■ WORK ORDER: Copy out the entries that follow, exactly as written.

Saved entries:
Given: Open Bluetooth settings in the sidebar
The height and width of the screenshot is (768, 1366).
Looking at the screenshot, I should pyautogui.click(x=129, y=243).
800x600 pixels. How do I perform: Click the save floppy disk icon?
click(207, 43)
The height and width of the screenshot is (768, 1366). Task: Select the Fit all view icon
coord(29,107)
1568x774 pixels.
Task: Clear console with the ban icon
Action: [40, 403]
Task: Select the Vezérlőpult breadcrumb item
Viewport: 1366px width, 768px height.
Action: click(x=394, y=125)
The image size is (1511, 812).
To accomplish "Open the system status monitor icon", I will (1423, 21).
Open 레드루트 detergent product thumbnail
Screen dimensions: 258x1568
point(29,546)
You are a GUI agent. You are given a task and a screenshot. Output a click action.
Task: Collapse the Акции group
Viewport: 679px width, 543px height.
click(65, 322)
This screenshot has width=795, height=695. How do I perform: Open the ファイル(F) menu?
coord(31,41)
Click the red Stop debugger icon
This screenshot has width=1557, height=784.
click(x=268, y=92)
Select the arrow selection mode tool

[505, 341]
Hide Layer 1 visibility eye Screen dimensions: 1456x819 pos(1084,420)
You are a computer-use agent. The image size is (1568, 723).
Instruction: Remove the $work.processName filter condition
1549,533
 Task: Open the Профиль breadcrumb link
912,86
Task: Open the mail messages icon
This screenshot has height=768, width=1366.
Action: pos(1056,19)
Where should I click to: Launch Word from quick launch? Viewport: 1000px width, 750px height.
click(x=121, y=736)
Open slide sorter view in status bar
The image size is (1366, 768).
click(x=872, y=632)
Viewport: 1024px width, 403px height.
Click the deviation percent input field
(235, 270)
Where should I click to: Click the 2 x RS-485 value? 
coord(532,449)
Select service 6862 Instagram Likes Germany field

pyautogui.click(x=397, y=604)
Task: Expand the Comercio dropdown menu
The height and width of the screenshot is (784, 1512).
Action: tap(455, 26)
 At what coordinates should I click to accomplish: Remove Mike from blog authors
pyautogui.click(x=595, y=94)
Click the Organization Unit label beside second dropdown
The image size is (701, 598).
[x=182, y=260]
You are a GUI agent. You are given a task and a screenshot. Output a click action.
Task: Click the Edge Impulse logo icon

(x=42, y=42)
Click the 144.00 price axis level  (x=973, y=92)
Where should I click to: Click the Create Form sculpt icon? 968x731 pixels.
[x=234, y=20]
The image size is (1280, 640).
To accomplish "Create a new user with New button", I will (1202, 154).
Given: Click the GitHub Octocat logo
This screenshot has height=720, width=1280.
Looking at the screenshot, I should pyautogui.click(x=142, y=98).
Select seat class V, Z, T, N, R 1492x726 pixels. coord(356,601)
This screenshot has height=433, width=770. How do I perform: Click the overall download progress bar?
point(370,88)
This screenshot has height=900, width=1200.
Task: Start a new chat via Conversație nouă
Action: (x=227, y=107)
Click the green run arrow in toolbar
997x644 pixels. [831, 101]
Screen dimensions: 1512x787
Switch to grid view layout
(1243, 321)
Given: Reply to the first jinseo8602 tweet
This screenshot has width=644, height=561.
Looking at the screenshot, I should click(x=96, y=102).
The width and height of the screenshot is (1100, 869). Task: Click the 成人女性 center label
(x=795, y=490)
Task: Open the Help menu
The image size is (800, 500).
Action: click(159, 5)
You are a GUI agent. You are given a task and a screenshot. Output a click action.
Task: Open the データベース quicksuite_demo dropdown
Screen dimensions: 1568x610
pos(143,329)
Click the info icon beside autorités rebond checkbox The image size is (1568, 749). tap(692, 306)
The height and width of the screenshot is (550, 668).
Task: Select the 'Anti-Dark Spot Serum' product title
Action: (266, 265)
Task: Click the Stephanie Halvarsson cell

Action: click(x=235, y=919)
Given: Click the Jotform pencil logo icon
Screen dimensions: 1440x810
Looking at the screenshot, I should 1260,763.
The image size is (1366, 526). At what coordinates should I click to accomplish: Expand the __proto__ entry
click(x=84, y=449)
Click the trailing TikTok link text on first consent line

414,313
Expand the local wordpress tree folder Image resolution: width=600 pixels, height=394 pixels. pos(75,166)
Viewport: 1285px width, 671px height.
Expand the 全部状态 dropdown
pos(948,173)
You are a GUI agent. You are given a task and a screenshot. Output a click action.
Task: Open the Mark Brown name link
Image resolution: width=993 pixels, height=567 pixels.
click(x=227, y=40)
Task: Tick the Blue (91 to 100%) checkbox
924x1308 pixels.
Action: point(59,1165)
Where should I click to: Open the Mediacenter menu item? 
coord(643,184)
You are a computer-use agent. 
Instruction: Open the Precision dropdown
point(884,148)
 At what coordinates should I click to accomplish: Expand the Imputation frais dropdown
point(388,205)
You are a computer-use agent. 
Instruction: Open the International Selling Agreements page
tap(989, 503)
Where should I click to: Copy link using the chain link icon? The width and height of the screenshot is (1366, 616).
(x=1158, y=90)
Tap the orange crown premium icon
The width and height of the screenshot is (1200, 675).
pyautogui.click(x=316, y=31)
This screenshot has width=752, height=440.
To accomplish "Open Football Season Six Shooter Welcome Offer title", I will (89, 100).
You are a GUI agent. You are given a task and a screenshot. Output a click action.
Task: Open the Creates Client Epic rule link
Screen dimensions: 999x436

■ SOLUTION FOR THIS EXERCISE:
Given: Open Bluetooth settings in the sidebar
The height and width of the screenshot is (768, 1366).
Looking at the screenshot, I should pyautogui.click(x=129, y=243).
800x600 pixels. How do I perform: Click the save floppy disk icon?
click(207, 43)
The height and width of the screenshot is (768, 1366). Task: Select the Fit all view icon
coord(29,107)
1568x774 pixels.
Task: Clear console with the ban icon
Action: [40, 403]
Task: Select the Vezérlőpult breadcrumb item
Viewport: 1366px width, 768px height.
Action: click(x=394, y=125)
The image size is (1511, 812).
To accomplish "Open the system status monitor icon", I will (1423, 21).
Open 레드루트 detergent product thumbnail
Screen dimensions: 258x1568
point(29,546)
You are a GUI agent. You are given a task and a screenshot. Output a click action.
Task: Collapse the Акции group
Viewport: 679px width, 543px height.
click(65, 322)
This screenshot has width=795, height=695. How do I perform: Open the ファイル(F) menu?
coord(31,41)
Click the red Stop debugger icon
This screenshot has width=1557, height=784.
click(x=268, y=92)
Select the arrow selection mode tool

[505, 341]
Hide Layer 1 visibility eye Screen dimensions: 1456x819 pos(1084,420)
You are a computer-use agent. The image size is (1568, 723).
Instruction: Remove the $work.processName filter condition
1549,533
 Task: Open the Профиль breadcrumb link
912,86
Task: Open the mail messages icon
This screenshot has height=768, width=1366.
Action: pos(1056,19)
Where should I click to: Launch Word from quick launch? Viewport: 1000px width, 750px height.
click(x=121, y=736)
Open slide sorter view in status bar
The image size is (1366, 768).
click(x=872, y=632)
Viewport: 1024px width, 403px height.
Click the deviation percent input field
(235, 270)
Where should I click to: Click the 2 x RS-485 value? 
coord(532,449)
Select service 6862 Instagram Likes Germany field

pyautogui.click(x=397, y=604)
Task: Expand the Comercio dropdown menu
The height and width of the screenshot is (784, 1512).
Action: tap(455, 26)
 At what coordinates should I click to accomplish: Remove Mike from blog authors
pyautogui.click(x=595, y=94)
Click the Organization Unit label beside second dropdown
The image size is (701, 598).
[x=182, y=260]
You are a GUI agent. You are given a task and a screenshot. Output a click action.
Task: Click the Edge Impulse logo icon

(x=42, y=42)
Click the 144.00 price axis level  (x=973, y=92)
Where should I click to: Click the Create Form sculpt icon? 968x731 pixels.
[x=234, y=20]
The image size is (1280, 640).
To accomplish "Create a new user with New button", I will (1202, 154).
Given: Click the GitHub Octocat logo
This screenshot has height=720, width=1280.
Looking at the screenshot, I should pyautogui.click(x=142, y=98).
Select seat class V, Z, T, N, R 1492x726 pixels. coord(356,601)
This screenshot has height=433, width=770. How do I perform: Click the overall download progress bar?
point(370,88)
This screenshot has height=900, width=1200.
Task: Start a new chat via Conversație nouă
Action: (x=227, y=107)
Click the green run arrow in toolbar
997x644 pixels. [831, 101]
Screen dimensions: 1512x787
Switch to grid view layout
(1243, 321)
Given: Reply to the first jinseo8602 tweet
This screenshot has width=644, height=561.
Looking at the screenshot, I should click(x=96, y=102).
The width and height of the screenshot is (1100, 869). Task: Click the 成人女性 center label
(x=795, y=490)
Task: Open the Help menu
The image size is (800, 500).
Action: click(159, 5)
You are a GUI agent. You are given a task and a screenshot. Output a click action.
Task: Open the データベース quicksuite_demo dropdown
Screen dimensions: 1568x610
pos(143,329)
Click the info icon beside autorités rebond checkbox The image size is (1568, 749). tap(692, 306)
The height and width of the screenshot is (550, 668).
Task: Select the 'Anti-Dark Spot Serum' product title
Action: (266, 265)
Task: Click the Stephanie Halvarsson cell

Action: click(x=235, y=919)
Given: Click the Jotform pencil logo icon
Screen dimensions: 1440x810
Looking at the screenshot, I should 1260,763.
The image size is (1366, 526). At what coordinates should I click to accomplish: Expand the __proto__ entry
click(x=84, y=449)
Click the trailing TikTok link text on first consent line

414,313
Expand the local wordpress tree folder Image resolution: width=600 pixels, height=394 pixels. pos(75,166)
Viewport: 1285px width, 671px height.
Expand the 全部状态 dropdown
pos(948,173)
You are a GUI agent. You are given a task and a screenshot. Output a click action.
Task: Open the Mark Brown name link
Image resolution: width=993 pixels, height=567 pixels.
click(x=227, y=40)
Task: Tick the Blue (91 to 100%) checkbox
924x1308 pixels.
Action: point(59,1165)
Where should I click to: Open the Mediacenter menu item? 
coord(643,184)
You are a computer-use agent. 
Instruction: Open the Precision dropdown
point(884,148)
 At what coordinates should I click to accomplish: Expand the Imputation frais dropdown
point(388,205)
You are a computer-use agent. 
Instruction: Open the International Selling Agreements page
tap(989, 503)
Where should I click to: Copy link using the chain link icon? The width and height of the screenshot is (1366, 616).
(x=1158, y=90)
Tap the orange crown premium icon
The width and height of the screenshot is (1200, 675).
pyautogui.click(x=316, y=31)
This screenshot has width=752, height=440.
To accomplish "Open Football Season Six Shooter Welcome Offer title", I will (89, 100).
You are a GUI agent. You are given a task and a screenshot. Output a click action.
Task: Open the Creates Client Epic rule link
Screen dimensions: 999x436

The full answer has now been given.